Exercise
As you look over the data below, please find each line where the word "plus" appears, then copy it.

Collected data
________________
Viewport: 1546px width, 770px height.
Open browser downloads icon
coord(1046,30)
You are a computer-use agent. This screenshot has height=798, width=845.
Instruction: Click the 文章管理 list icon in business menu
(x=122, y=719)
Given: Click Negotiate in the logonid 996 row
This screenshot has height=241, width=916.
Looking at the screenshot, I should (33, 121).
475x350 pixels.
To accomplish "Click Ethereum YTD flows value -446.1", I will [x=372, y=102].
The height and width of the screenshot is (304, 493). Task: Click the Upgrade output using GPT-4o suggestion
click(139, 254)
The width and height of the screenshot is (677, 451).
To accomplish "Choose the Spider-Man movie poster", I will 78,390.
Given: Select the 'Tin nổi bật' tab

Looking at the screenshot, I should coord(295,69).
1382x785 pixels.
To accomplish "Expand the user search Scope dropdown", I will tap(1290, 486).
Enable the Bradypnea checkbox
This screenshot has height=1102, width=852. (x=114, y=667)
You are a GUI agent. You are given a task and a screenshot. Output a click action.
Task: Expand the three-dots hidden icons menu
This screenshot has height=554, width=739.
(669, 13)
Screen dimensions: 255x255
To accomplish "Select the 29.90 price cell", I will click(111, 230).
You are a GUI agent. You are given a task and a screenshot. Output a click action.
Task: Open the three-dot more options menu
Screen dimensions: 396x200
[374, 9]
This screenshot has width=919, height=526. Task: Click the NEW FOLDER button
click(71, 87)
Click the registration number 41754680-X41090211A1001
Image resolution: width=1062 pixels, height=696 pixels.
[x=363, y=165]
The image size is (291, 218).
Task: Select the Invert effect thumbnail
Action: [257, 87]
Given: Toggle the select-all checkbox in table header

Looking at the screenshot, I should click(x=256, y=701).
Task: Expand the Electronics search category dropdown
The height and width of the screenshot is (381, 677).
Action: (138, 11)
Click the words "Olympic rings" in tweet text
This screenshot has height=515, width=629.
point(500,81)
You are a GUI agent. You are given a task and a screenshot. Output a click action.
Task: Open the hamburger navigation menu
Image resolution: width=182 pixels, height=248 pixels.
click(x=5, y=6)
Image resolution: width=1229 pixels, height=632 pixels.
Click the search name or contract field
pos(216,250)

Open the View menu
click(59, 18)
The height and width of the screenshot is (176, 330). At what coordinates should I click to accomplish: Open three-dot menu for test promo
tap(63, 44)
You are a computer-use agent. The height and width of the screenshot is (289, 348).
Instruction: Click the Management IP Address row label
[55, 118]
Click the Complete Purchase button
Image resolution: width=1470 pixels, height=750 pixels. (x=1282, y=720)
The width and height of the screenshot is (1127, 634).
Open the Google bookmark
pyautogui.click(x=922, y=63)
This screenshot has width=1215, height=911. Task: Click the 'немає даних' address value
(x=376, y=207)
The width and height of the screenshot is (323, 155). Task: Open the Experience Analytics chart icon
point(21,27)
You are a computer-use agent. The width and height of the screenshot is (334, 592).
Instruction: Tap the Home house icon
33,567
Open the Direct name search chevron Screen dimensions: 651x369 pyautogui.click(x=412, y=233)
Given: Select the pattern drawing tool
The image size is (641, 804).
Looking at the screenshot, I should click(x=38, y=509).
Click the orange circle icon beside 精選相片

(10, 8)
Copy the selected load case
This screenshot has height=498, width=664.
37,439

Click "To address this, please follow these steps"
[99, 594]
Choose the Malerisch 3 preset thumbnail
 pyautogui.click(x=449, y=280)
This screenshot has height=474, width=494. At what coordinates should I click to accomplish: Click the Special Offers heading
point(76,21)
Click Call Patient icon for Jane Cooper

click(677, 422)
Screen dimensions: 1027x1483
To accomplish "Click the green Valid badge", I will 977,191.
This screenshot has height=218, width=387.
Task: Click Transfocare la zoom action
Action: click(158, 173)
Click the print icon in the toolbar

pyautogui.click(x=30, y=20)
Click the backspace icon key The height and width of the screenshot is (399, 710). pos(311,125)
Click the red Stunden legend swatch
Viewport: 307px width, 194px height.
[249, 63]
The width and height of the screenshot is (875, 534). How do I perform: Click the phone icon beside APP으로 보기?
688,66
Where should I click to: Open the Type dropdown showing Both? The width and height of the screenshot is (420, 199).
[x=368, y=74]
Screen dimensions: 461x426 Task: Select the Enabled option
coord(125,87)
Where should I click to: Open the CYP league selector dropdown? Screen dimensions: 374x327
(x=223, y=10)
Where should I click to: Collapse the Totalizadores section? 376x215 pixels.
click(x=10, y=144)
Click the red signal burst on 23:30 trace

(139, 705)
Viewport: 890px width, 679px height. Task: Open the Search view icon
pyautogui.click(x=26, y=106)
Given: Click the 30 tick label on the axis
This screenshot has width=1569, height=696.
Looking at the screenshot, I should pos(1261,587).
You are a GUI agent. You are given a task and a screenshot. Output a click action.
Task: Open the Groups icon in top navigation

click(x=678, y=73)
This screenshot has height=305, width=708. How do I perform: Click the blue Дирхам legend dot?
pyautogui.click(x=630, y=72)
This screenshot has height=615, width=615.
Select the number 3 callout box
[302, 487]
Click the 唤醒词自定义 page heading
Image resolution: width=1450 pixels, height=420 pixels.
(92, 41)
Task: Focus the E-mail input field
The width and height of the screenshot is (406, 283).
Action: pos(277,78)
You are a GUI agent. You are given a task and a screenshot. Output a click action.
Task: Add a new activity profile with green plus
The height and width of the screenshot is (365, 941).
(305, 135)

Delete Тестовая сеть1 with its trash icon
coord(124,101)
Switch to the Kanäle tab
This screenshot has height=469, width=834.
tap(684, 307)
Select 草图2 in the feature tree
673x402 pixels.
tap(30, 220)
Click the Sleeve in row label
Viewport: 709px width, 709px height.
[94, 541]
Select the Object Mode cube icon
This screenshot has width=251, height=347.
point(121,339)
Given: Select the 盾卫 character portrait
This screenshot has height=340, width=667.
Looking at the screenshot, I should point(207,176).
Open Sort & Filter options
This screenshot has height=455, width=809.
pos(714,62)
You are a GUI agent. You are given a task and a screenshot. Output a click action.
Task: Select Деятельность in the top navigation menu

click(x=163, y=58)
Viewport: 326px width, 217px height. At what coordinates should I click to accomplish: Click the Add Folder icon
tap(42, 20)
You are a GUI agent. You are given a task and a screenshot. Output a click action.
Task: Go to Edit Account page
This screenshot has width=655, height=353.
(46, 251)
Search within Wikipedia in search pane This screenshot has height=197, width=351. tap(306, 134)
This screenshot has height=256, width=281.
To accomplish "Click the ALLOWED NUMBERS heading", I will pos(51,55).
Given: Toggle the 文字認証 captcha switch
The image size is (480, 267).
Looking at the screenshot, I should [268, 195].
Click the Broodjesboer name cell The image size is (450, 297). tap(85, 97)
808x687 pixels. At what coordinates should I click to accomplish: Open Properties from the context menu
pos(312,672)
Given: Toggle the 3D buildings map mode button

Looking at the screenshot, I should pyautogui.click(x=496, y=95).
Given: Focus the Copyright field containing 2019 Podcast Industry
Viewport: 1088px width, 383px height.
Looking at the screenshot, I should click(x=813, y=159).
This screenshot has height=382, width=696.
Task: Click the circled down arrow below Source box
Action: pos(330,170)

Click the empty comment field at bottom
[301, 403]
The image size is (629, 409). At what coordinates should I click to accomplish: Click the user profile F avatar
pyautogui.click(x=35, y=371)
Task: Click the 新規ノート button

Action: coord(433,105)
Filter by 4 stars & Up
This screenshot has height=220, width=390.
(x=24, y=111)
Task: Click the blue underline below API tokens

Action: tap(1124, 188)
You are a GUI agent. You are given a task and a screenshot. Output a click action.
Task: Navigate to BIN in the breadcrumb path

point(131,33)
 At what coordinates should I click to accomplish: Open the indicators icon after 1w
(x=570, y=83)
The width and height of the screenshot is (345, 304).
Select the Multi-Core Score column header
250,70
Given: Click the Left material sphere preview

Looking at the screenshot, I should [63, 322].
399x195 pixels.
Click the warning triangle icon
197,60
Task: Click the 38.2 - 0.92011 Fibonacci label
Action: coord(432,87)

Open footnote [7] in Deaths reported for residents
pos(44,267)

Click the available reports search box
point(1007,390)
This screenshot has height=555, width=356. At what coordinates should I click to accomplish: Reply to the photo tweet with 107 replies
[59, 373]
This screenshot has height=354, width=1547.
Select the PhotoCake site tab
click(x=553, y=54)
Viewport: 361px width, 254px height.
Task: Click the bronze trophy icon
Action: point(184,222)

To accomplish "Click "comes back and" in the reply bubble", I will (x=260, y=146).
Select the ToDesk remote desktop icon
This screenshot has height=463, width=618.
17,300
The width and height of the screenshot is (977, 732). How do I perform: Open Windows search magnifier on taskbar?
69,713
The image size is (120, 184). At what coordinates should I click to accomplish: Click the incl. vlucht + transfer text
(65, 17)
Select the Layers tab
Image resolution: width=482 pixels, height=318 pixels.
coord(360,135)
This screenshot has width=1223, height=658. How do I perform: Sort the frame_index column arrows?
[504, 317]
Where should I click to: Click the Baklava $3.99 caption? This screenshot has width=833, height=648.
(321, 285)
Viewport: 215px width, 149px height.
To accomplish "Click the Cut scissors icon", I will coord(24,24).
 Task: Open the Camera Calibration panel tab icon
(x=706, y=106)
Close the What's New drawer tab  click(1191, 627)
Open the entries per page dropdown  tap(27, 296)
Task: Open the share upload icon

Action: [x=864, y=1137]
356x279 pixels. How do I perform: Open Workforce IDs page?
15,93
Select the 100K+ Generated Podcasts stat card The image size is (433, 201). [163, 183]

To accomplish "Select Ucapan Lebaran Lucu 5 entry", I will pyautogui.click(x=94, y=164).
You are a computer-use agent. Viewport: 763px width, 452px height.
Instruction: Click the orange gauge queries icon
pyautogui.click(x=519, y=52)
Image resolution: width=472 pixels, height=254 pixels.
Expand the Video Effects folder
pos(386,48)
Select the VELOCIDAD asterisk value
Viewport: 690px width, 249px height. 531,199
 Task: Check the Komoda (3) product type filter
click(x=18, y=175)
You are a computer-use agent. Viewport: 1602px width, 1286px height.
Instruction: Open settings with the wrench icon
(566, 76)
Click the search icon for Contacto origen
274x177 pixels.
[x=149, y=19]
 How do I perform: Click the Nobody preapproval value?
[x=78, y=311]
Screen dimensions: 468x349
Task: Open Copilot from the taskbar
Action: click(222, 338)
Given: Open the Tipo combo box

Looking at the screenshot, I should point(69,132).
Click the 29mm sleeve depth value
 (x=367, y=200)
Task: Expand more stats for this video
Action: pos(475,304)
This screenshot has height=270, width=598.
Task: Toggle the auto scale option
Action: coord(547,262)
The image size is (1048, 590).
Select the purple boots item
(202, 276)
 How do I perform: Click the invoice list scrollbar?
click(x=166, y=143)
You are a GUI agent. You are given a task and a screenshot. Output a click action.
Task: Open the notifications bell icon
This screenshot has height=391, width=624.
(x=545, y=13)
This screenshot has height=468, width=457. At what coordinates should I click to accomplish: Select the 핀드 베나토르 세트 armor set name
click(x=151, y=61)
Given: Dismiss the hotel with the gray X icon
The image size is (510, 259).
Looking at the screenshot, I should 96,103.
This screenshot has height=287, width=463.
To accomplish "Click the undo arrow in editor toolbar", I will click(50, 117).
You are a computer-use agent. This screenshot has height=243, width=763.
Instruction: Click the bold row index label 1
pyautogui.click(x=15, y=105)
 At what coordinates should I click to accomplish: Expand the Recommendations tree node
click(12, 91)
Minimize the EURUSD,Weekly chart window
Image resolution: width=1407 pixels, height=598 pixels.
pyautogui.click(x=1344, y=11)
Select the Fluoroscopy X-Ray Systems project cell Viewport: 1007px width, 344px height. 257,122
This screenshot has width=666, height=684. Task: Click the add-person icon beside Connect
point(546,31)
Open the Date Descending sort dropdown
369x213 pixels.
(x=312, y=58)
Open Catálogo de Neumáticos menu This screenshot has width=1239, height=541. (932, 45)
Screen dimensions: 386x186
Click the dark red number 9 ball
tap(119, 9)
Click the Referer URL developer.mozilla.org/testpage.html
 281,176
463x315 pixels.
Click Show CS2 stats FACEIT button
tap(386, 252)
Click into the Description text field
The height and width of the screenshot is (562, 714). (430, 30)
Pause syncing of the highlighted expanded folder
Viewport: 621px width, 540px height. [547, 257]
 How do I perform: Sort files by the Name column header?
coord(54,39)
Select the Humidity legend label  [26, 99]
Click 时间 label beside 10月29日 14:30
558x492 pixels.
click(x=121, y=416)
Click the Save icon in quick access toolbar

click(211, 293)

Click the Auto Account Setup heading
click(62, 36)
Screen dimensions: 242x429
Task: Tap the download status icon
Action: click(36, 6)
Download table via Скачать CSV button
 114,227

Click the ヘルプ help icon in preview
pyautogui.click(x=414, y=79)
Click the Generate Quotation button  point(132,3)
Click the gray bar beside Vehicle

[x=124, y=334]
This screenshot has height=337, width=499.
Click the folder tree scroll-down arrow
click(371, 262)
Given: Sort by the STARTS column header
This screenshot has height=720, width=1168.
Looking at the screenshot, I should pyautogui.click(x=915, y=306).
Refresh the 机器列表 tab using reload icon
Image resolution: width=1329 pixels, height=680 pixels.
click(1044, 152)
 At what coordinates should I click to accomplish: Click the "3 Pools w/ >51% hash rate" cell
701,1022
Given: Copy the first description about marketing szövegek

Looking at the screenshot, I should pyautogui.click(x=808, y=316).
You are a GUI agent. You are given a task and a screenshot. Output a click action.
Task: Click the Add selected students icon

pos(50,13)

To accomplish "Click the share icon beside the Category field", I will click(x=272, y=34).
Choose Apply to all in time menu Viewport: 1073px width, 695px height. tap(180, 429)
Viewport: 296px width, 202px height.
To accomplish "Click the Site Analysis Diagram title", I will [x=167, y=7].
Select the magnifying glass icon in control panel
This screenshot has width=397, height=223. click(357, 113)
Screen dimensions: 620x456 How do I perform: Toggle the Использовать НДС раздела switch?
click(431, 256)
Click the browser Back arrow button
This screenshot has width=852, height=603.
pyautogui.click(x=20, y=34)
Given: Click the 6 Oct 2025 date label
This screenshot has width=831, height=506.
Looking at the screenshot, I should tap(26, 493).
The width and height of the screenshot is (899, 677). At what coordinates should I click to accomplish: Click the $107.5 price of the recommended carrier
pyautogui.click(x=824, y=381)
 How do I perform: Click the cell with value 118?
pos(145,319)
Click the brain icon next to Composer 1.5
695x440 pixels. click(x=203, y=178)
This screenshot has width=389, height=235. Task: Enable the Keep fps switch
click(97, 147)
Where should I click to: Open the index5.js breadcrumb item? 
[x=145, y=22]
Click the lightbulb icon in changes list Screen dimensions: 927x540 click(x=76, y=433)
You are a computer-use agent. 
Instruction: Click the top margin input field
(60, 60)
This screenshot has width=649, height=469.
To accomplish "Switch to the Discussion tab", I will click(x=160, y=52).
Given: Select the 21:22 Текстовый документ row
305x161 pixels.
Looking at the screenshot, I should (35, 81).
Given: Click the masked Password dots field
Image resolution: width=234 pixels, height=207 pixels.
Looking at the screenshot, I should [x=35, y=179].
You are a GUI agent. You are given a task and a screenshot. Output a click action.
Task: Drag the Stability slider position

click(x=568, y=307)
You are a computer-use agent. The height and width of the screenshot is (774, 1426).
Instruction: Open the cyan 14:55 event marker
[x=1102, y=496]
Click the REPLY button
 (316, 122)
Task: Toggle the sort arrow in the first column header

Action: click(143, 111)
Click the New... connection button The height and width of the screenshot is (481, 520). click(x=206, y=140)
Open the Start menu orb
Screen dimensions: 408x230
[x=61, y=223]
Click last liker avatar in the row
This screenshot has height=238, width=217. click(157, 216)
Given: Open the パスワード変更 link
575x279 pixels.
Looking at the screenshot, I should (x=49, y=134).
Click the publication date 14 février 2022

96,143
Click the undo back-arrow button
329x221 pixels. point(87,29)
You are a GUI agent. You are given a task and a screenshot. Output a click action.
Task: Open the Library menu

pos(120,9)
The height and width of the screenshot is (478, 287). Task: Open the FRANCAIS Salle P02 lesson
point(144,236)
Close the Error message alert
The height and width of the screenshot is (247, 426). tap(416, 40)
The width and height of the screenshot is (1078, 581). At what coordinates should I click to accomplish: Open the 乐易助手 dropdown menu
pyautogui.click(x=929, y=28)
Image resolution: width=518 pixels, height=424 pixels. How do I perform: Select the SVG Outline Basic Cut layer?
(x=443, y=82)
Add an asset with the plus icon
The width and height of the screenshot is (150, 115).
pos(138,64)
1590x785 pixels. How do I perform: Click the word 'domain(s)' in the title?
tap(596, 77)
________________
Exercise result
Task: Add a new activity profile with green plus
Add an asset with the plus icon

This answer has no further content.